• DATA SUPPLIED:

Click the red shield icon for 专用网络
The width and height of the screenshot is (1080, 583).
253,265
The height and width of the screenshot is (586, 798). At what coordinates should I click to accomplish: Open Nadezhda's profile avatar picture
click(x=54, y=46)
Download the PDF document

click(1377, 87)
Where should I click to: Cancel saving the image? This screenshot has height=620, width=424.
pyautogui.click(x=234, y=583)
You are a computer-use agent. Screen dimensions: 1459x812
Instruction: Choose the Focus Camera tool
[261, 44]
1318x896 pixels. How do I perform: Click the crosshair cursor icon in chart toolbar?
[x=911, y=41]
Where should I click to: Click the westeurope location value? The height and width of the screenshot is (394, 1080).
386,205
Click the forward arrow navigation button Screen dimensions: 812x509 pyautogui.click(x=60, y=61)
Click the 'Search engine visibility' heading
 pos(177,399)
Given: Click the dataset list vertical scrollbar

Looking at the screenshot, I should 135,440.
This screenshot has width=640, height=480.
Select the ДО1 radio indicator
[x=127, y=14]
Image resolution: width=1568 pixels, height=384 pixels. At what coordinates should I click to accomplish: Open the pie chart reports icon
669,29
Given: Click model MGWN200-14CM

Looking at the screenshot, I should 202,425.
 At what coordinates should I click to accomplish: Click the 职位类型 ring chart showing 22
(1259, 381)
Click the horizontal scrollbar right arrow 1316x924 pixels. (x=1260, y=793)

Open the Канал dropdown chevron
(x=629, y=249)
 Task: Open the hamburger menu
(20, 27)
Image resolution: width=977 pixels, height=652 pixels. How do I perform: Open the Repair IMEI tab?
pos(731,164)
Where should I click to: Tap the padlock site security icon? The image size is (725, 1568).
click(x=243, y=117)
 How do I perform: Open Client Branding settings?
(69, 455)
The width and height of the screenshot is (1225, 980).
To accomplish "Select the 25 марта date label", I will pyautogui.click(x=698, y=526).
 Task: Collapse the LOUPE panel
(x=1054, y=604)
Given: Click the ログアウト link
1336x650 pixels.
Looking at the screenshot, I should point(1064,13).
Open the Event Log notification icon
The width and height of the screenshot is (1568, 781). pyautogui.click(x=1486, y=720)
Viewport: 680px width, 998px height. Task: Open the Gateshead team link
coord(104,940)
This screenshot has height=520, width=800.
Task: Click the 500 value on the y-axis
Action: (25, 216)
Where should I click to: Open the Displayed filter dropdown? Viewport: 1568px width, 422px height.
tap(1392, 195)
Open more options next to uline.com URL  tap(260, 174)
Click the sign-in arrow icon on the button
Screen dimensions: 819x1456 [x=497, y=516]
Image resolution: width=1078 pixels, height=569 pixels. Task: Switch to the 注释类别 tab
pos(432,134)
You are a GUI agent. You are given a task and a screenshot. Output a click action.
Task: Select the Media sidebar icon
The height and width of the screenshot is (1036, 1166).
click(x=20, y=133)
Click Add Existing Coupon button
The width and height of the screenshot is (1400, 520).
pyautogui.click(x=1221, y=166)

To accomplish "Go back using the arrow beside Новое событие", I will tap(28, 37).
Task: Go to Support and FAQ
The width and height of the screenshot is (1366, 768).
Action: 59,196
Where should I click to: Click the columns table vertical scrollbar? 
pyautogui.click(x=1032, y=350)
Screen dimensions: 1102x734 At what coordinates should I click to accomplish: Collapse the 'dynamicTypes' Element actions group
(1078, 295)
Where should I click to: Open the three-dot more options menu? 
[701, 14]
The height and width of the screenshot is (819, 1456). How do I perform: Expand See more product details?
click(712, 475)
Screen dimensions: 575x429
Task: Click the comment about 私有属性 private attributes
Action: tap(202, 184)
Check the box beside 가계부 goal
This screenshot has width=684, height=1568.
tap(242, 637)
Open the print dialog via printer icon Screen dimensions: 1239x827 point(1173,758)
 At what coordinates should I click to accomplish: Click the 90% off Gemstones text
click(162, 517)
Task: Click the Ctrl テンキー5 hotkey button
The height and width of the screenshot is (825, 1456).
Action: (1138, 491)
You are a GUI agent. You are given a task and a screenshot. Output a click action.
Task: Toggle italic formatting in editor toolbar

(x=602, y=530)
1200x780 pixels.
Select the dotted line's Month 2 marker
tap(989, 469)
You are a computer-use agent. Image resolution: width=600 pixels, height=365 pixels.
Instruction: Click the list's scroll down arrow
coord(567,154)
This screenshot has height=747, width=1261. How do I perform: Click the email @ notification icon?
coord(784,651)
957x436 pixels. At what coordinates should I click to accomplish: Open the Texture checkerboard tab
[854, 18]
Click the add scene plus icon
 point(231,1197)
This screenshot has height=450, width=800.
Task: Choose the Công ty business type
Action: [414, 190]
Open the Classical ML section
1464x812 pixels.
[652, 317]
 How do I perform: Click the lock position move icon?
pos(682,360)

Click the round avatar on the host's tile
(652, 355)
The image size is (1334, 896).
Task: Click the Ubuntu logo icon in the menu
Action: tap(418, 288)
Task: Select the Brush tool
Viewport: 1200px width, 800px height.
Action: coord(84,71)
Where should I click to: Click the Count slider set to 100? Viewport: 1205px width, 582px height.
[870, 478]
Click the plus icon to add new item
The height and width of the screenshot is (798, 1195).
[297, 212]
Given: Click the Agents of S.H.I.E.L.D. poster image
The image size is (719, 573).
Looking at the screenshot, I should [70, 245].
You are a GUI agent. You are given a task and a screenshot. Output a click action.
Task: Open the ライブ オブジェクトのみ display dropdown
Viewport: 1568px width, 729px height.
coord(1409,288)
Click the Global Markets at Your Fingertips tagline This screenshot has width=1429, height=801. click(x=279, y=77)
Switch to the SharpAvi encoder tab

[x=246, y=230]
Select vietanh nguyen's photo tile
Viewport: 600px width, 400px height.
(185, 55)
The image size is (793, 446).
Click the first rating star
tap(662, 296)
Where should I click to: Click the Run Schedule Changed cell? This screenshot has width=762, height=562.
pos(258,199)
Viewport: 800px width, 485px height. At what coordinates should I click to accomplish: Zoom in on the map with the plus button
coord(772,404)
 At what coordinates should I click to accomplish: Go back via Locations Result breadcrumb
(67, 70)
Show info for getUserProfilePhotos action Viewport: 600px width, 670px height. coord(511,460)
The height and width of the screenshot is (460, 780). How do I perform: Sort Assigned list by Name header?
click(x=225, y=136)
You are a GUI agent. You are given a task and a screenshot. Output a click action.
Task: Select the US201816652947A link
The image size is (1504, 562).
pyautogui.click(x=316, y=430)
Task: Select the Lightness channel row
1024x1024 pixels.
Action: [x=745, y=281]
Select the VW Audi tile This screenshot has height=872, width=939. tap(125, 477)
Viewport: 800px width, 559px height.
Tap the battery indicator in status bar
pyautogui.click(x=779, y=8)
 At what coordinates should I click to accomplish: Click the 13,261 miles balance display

• WHAT YOU NEED TO DO: In the entries above, count each line that includes "will" and report the total with no other text.

• RESPONSE BOX: 2